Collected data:
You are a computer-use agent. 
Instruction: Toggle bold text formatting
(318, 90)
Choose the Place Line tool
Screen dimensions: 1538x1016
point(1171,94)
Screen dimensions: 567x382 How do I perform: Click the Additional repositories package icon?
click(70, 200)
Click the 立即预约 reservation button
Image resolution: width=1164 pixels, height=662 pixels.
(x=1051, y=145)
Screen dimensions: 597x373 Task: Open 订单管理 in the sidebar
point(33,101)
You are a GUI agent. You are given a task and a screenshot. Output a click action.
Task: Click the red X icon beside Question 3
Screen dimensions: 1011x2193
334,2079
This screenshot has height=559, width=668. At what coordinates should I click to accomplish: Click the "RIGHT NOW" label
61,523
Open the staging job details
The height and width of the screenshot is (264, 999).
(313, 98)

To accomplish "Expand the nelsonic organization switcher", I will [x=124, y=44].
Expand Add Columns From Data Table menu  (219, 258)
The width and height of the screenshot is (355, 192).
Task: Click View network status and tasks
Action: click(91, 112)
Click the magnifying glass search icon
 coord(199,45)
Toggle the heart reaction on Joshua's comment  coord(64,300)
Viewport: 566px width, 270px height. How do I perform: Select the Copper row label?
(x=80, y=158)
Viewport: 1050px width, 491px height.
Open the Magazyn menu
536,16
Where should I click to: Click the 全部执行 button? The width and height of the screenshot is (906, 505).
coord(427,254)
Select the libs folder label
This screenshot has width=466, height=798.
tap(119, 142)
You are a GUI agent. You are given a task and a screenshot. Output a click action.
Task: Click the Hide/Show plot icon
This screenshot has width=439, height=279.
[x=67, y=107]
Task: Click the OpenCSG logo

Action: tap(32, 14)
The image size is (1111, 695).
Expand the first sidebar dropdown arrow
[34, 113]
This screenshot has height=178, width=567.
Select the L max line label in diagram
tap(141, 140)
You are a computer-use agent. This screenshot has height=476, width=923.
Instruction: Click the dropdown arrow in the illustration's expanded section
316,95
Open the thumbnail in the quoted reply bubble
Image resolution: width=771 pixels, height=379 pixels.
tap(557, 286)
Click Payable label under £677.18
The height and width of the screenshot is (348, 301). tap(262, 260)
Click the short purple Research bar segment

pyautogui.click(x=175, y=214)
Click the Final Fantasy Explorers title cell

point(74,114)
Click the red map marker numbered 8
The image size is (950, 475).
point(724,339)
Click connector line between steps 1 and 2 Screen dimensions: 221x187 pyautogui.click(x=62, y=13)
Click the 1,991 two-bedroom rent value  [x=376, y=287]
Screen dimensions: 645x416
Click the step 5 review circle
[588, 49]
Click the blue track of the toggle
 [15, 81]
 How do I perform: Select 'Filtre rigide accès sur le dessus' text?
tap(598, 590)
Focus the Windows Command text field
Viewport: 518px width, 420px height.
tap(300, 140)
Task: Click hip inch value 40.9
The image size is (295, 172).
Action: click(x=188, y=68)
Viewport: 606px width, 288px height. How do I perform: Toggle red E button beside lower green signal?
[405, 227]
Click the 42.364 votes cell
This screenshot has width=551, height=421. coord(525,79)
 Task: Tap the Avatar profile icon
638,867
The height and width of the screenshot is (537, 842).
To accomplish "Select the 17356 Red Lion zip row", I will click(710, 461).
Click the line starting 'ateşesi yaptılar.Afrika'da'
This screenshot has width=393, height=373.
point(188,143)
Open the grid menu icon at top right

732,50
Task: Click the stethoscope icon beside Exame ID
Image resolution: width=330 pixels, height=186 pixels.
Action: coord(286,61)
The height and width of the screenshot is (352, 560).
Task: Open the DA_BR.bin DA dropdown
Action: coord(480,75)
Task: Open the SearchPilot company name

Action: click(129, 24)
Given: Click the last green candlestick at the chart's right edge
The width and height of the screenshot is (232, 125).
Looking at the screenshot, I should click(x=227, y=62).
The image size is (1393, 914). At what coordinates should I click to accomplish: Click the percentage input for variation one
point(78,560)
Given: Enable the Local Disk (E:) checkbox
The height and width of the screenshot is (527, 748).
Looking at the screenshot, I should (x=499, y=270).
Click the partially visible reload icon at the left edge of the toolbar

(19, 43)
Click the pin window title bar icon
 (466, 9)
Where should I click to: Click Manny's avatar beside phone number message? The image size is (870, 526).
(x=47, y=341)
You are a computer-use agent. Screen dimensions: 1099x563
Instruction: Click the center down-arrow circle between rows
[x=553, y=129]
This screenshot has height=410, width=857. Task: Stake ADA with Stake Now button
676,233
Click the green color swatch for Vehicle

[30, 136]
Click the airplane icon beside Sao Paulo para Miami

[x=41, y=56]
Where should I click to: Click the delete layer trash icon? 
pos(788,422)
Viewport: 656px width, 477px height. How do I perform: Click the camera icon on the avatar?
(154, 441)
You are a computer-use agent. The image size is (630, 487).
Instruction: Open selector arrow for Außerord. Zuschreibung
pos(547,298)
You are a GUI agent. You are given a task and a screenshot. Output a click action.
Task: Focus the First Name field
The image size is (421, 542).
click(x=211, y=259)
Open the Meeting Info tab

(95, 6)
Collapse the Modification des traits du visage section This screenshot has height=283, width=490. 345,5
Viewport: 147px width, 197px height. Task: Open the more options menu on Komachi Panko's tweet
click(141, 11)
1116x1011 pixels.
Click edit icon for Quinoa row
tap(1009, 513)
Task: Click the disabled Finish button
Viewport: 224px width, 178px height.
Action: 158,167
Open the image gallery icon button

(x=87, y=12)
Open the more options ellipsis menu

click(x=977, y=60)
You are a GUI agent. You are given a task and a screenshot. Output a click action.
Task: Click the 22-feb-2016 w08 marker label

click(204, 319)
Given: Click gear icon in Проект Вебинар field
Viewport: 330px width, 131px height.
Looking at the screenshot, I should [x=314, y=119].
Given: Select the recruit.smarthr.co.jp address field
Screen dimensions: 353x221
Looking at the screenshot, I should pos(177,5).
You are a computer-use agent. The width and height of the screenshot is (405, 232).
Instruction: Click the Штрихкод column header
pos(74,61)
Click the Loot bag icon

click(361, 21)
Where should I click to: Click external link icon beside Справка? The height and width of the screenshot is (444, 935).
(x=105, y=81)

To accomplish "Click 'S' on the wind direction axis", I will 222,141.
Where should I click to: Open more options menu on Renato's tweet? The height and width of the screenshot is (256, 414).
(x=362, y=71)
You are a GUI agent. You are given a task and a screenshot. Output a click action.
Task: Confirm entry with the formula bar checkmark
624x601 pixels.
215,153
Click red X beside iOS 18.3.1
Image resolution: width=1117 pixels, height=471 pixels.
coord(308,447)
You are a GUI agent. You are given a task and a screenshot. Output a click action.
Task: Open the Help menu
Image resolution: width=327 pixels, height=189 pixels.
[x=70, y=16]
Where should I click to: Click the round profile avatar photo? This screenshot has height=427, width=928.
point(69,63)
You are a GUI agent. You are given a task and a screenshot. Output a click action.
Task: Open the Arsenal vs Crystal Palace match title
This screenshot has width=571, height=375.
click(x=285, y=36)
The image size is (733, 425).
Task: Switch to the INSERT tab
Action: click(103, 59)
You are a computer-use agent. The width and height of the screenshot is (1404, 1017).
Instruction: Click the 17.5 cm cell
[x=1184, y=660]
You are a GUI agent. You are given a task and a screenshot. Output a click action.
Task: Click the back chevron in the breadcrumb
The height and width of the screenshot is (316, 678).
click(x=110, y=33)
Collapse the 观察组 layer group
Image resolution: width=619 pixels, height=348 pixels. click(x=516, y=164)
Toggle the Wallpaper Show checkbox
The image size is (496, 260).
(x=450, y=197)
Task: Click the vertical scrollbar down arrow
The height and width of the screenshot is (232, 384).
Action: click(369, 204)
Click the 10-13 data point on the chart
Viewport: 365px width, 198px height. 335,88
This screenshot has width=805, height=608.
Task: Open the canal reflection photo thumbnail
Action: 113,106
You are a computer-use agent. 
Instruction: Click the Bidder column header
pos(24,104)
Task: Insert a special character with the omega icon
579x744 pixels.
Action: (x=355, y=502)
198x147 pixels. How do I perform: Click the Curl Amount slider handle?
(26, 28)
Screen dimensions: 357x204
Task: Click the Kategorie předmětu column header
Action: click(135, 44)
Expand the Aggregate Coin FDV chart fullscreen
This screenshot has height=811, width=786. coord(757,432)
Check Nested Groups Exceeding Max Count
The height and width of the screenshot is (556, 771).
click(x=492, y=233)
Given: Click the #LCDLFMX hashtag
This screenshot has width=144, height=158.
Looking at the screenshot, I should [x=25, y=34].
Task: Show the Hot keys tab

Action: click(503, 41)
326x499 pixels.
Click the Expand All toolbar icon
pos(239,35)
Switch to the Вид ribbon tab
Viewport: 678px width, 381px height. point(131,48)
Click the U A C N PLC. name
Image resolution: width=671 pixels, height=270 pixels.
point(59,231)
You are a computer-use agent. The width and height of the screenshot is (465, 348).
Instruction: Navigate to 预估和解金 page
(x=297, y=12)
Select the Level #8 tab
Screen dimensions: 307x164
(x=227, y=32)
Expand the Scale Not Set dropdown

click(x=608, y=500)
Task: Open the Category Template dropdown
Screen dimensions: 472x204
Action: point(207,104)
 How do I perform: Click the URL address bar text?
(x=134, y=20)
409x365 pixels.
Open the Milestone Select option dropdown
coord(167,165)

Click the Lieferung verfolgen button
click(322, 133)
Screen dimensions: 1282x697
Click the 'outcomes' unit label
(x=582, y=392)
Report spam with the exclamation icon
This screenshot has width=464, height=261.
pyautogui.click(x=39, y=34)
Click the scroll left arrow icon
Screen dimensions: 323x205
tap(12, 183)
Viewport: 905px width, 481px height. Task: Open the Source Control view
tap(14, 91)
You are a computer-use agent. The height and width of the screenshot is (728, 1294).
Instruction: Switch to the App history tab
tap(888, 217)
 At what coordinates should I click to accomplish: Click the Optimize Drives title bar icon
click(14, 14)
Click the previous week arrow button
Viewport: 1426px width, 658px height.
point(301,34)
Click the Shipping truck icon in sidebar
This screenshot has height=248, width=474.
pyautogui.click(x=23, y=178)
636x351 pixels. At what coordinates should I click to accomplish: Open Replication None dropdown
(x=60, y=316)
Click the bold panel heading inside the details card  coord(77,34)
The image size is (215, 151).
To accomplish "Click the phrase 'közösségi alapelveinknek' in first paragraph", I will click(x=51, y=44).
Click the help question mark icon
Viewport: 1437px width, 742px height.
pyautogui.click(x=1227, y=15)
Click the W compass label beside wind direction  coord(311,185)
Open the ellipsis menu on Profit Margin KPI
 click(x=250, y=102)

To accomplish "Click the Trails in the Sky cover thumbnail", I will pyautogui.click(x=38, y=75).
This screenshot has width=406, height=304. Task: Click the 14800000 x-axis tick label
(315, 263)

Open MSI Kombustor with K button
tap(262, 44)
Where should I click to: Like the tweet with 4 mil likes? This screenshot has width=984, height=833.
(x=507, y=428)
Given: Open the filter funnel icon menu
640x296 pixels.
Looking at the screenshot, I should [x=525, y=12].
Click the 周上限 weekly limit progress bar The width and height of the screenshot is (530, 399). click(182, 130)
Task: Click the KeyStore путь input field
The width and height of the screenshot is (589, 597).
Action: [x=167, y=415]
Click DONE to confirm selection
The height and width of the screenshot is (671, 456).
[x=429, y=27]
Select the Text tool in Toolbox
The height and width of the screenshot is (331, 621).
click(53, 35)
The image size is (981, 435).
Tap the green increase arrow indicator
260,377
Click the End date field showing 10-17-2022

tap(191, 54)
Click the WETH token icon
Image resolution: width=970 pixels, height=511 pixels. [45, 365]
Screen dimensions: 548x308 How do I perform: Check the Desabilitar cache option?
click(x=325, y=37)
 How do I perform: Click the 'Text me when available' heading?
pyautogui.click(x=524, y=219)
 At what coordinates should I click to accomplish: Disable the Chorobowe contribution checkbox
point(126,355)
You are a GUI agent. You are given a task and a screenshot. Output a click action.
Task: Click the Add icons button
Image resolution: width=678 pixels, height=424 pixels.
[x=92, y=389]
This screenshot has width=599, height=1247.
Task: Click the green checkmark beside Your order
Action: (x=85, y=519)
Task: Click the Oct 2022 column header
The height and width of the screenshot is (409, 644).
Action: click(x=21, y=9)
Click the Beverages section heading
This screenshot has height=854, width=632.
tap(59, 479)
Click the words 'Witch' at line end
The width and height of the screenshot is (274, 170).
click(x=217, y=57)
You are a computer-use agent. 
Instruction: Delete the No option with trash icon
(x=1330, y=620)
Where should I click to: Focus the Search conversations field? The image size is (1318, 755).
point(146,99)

Task item: From the entries above, copy out every line where the string "value" appears.

Exercise output:
Click the 1,991 two-bedroom rent value  [x=376, y=287]
Task: Click hip inch value 40.9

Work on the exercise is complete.